### Document excerpt ###

He draws a sharp lesson from his previous startup experience, where he and his co-founder constantly compromised because they had different visions, resulting in a “mishmush average thing.” Polsia is intentionally uncompromised — it’s built exactly to his taste.
He references Rick Rubin’s idea that you can’t control how people react to your work, and that once you release it, it belongs to the world. He argues that trying to anticipate audience reaction almost always leads to mediocrity, while building something authentically personal is the path to resonance.
The bigger vision: Polsia as an economy
Ben’s long-term vision is for Polsia to become a mini-economy, not just a tool:
Creators pay $49/month to build businesses, potentially leveraging their own influence to market them
Investors could put in capital to spawn multiple companies, kill the failures, and acquire early-revenue businesses from creators (e.g., buying a company doing $200 MRR at 5-10x)
The platform would develop increasingly specialized integrations (e.g., factory APIs for print-on-demand, fulfillment center connections) to enable more types of businesses
He’s building a Polsia Fund — not primarily to make money, but to have AI start dozens of businesses rapidly, learn what works, and feed those learnings back into the agents so they can advise future users more effectively.
He’s considered making Polsia 100% autonomous — giving it a “soul document” with hardcoded values, transferring equity to an AI-controlled foundation, and walking away. He sees this as the ultimate creative act: signing the work and letting it evolve on its own, perhaps keeping only the about page as his signature.
Addressing skepticism and the “why not just build businesses yourself?” question
Nathan Baschez asked Ben: if the AI can build good businesses, why give the tool to others instead of just building the businesses yourself? Ben’s answer has two parts:
Pragmatic: AI on its own lacks influence and has to spend heavily on ads to acquire customers. Humans — even those without large followings — can find customers more cost-efficiently through personal networks and physical-world outreach. A consumer product leverages this human advantage.
Personal: Ben has spent his career in consumer businesses and growth. Building a hedge fund alone and talking to no one doesn’t excite him. Enabling millions of people to build businesses in a shared economy does.
The hockey stick growth chart that got attention on social media was partly a marketing stunt tied to a narrative about “AI raising its own round of funding.” Ben acknowledges it created strong reactions, including accusations of being a scam, but says the underlying product-market fit is real and the chart has since become genuinely impressive.
Advice for new builders in 2026
If you’re starting a company and 80% of it isn’t AI-automated, “you will be cooked.” Someone else with the same idea will use AI to move faster and cheaper.

###

▸ Your objective:
Name every person identified by name in the Polsia excerpt.

### Source material ###

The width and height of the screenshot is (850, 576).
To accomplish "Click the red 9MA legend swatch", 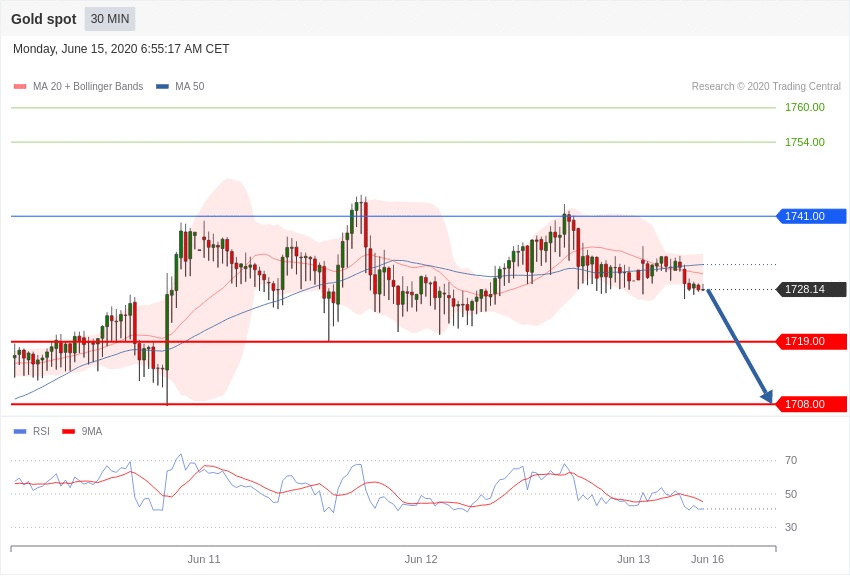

###

▸ Output for this exercise:
Ben, Rick Rubin, Nathan Baschez